Saved data entries
Segment Open

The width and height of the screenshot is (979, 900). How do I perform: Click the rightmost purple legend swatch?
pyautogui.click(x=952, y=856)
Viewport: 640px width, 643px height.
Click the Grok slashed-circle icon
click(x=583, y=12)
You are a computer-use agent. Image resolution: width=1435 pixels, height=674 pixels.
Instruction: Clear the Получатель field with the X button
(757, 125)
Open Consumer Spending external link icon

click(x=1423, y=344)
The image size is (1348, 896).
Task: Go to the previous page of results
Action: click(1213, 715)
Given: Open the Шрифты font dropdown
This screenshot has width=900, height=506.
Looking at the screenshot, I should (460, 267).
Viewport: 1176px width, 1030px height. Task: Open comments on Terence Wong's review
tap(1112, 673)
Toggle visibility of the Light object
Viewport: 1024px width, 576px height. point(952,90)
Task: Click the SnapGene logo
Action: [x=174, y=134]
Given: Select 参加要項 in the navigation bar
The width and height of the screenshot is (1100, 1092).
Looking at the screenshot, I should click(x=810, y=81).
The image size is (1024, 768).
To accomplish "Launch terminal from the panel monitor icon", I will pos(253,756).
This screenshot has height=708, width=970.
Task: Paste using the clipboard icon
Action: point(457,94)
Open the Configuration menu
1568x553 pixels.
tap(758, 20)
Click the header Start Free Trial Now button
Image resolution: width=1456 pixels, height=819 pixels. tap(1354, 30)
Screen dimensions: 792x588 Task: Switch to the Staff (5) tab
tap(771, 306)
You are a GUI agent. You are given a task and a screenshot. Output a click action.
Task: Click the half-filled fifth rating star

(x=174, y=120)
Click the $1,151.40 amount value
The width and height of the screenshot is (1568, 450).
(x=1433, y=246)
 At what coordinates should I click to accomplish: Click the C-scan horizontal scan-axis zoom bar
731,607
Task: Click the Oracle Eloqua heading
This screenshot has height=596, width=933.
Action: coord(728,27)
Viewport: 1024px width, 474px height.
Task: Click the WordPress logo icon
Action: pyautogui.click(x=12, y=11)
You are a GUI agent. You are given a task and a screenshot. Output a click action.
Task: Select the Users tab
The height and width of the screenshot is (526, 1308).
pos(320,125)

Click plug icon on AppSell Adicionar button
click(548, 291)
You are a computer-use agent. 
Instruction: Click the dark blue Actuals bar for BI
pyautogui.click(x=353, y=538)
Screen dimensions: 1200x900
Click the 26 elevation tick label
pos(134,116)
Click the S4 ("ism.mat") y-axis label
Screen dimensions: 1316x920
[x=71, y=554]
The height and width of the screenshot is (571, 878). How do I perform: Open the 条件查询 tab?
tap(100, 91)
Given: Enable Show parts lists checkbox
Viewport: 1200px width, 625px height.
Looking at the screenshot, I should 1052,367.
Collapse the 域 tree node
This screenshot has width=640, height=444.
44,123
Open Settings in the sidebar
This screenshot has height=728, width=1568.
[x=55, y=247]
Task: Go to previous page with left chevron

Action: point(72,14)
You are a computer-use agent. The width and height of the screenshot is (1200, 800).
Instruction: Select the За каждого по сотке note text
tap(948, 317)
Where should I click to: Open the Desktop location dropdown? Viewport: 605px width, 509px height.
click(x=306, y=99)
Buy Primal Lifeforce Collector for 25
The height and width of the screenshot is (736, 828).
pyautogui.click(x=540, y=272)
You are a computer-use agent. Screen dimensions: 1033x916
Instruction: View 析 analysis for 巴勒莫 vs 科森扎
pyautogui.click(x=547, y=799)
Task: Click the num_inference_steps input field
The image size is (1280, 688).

Segment Closed

ACTIVITY: Line by line, transcribe the data exactly.

ANSWER FOR THIS EXERCISE:
The width and height of the screenshot is (979, 900). How do I perform: Click the rightmost purple legend swatch?
pyautogui.click(x=952, y=856)
Viewport: 640px width, 643px height.
Click the Grok slashed-circle icon
click(x=583, y=12)
You are a computer-use agent. Image resolution: width=1435 pixels, height=674 pixels.
Instruction: Clear the Получатель field with the X button
(757, 125)
Open Consumer Spending external link icon

click(x=1423, y=344)
The image size is (1348, 896).
Task: Go to the previous page of results
Action: click(1213, 715)
Given: Open the Шрифты font dropdown
This screenshot has width=900, height=506.
Looking at the screenshot, I should (460, 267).
Viewport: 1176px width, 1030px height. Task: Open comments on Terence Wong's review
tap(1112, 673)
Toggle visibility of the Light object
Viewport: 1024px width, 576px height. point(952,90)
Task: Click the SnapGene logo
Action: [x=174, y=134]
Given: Select 参加要項 in the navigation bar
The width and height of the screenshot is (1100, 1092).
Looking at the screenshot, I should click(x=810, y=81).
The image size is (1024, 768).
To accomplish "Launch terminal from the panel monitor icon", I will pos(253,756).
This screenshot has height=708, width=970.
Task: Paste using the clipboard icon
Action: point(457,94)
Open the Configuration menu
1568x553 pixels.
tap(758, 20)
Click the header Start Free Trial Now button
Image resolution: width=1456 pixels, height=819 pixels. tap(1354, 30)
Screen dimensions: 792x588 Task: Switch to the Staff (5) tab
tap(771, 306)
You are a GUI agent. You are given a task and a screenshot. Output a click action.
Task: Click the half-filled fifth rating star

(x=174, y=120)
Click the $1,151.40 amount value
The width and height of the screenshot is (1568, 450).
(x=1433, y=246)
 At what coordinates should I click to accomplish: Click the C-scan horizontal scan-axis zoom bar
731,607
Task: Click the Oracle Eloqua heading
This screenshot has height=596, width=933.
Action: coord(728,27)
Viewport: 1024px width, 474px height.
Task: Click the WordPress logo icon
Action: pyautogui.click(x=12, y=11)
You are a GUI agent. You are given a task and a screenshot. Output a click action.
Task: Select the Users tab
The height and width of the screenshot is (526, 1308).
pos(320,125)

Click plug icon on AppSell Adicionar button
click(548, 291)
You are a computer-use agent. 
Instruction: Click the dark blue Actuals bar for BI
pyautogui.click(x=353, y=538)
Screen dimensions: 1200x900
Click the 26 elevation tick label
pos(134,116)
Click the S4 ("ism.mat") y-axis label
Screen dimensions: 1316x920
[x=71, y=554]
The height and width of the screenshot is (571, 878). How do I perform: Open the 条件查询 tab?
tap(100, 91)
Given: Enable Show parts lists checkbox
Viewport: 1200px width, 625px height.
Looking at the screenshot, I should 1052,367.
Collapse the 域 tree node
This screenshot has width=640, height=444.
44,123
Open Settings in the sidebar
This screenshot has height=728, width=1568.
[x=55, y=247]
Task: Go to previous page with left chevron

Action: point(72,14)
You are a computer-use agent. The width and height of the screenshot is (1200, 800).
Instruction: Select the За каждого по сотке note text
tap(948, 317)
Where should I click to: Open the Desktop location dropdown? Viewport: 605px width, 509px height.
click(x=306, y=99)
Buy Primal Lifeforce Collector for 25
The height and width of the screenshot is (736, 828).
pyautogui.click(x=540, y=272)
You are a computer-use agent. Screen dimensions: 1033x916
Instruction: View 析 analysis for 巴勒莫 vs 科森扎
pyautogui.click(x=547, y=799)
Task: Click the num_inference_steps input field
The image size is (1280, 688).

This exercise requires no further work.